Job:
Begin at the line that has "Image resolution: width=1280" and stop after the line that has "click(x=640, y=527)". Give only those entries again, switching "code block" to "settings", keeping everything else unchanged and leaving out the pictures.

Dataset records:
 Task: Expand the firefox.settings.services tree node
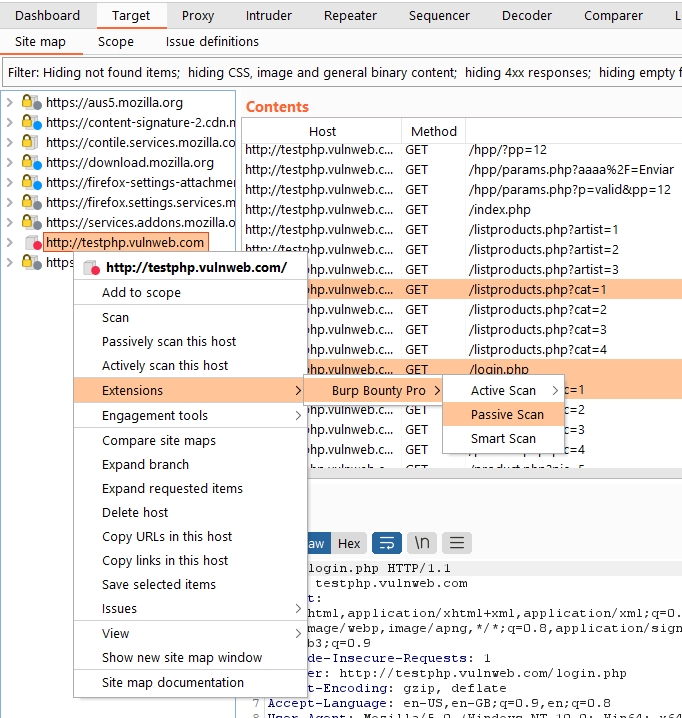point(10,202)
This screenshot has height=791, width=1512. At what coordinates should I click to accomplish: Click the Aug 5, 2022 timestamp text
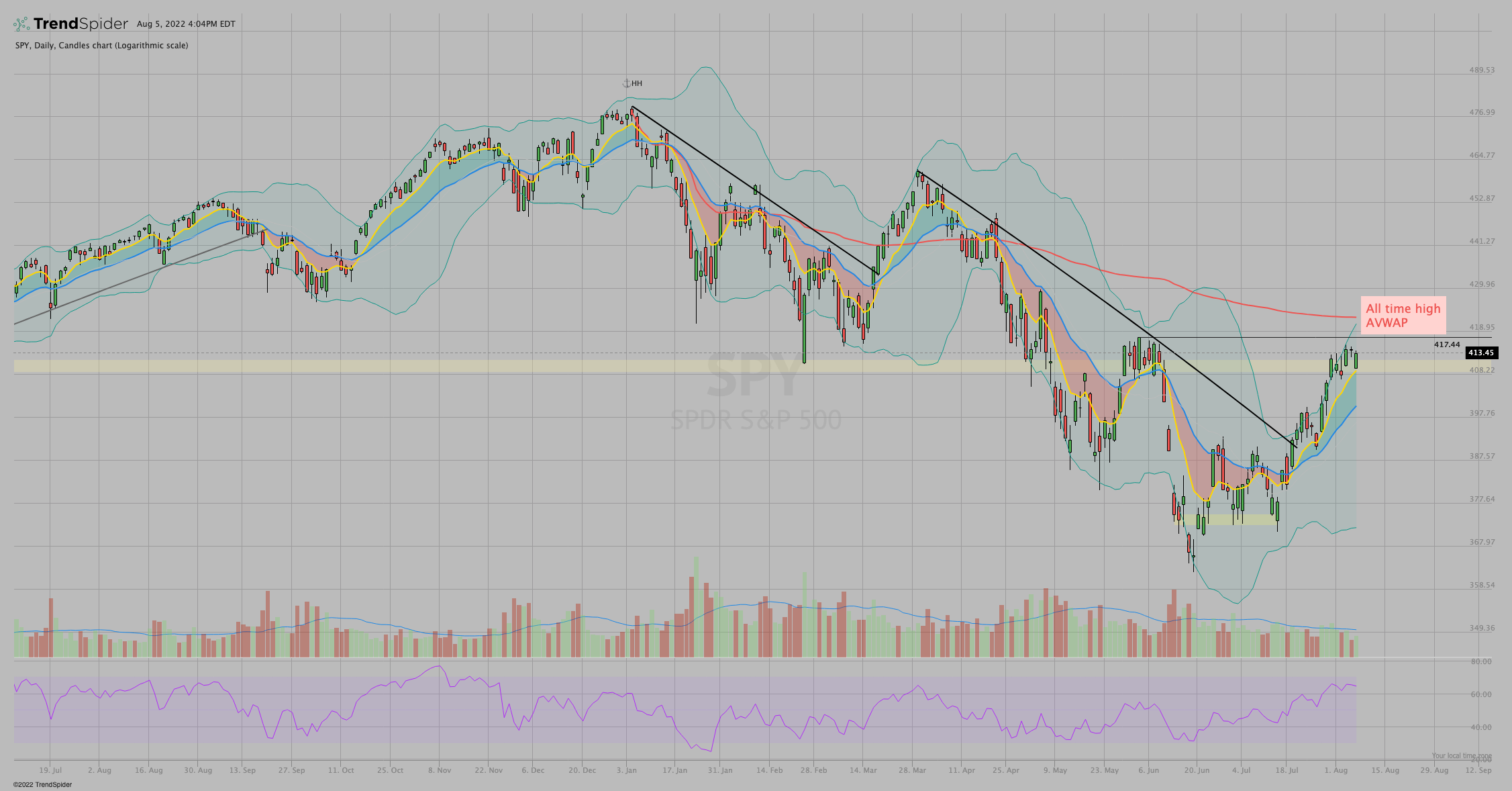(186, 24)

==

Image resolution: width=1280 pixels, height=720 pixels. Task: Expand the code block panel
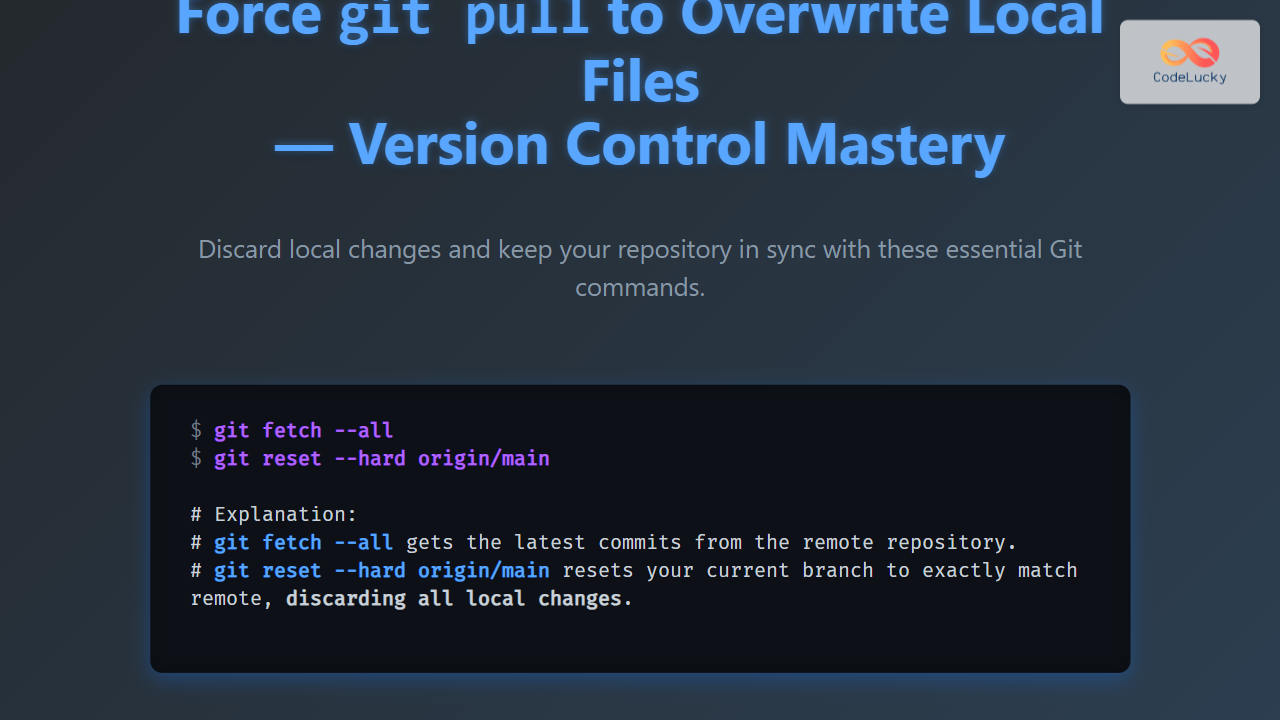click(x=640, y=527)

* * *

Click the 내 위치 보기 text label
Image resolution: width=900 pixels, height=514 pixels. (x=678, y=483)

Correct result:
Image resolution: width=1280 pixels, height=720 pixels. Task: Expand the settings panel
click(x=640, y=527)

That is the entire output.